■ Exercise input ■
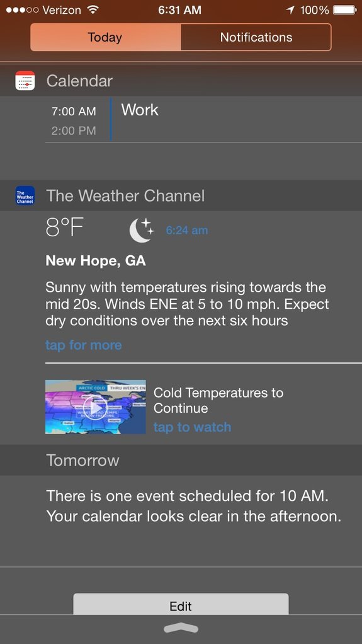The height and width of the screenshot is (644, 362).
Task: Switch to the Today tab
Action: [x=106, y=37]
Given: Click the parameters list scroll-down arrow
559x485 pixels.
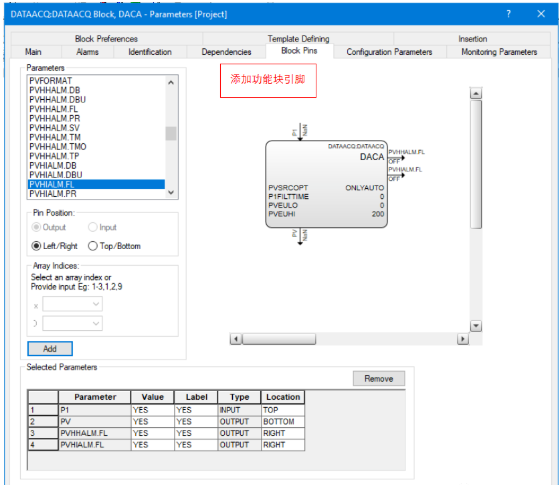Looking at the screenshot, I should point(171,192).
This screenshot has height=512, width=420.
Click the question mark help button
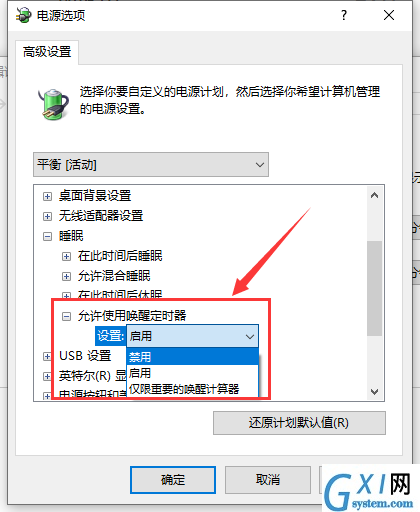point(344,15)
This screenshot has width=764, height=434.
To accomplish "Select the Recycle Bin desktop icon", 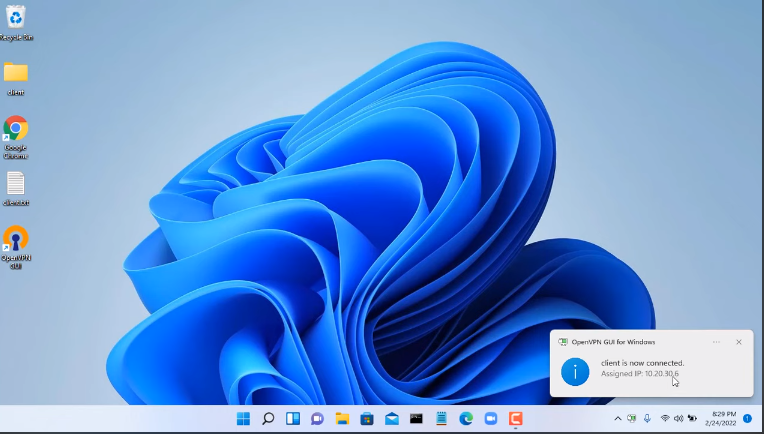I will (x=16, y=17).
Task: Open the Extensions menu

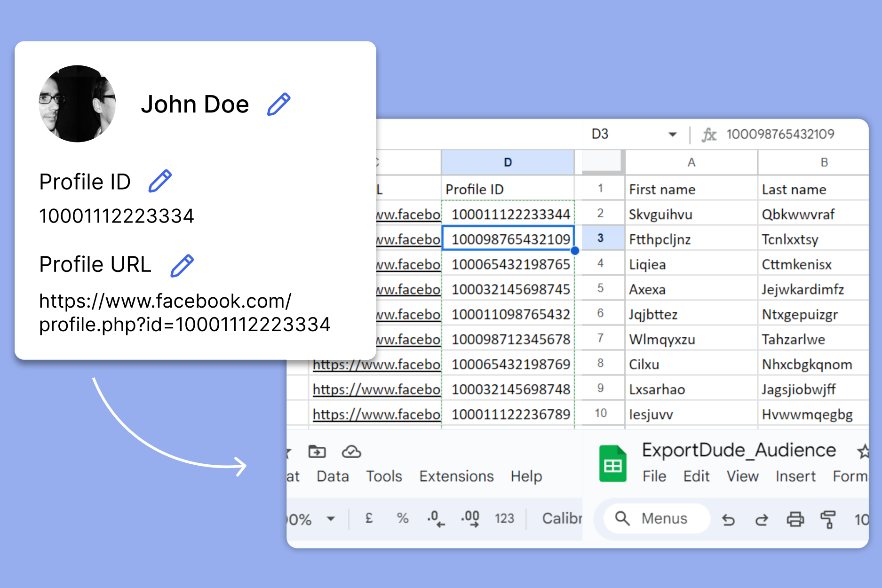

■ Exercise instructions ■
Filter the listing above down to the lines that contain the word "This".

■ Solution ■
This screenshot has height=512, width=420.
This screenshot has width=764, height=434.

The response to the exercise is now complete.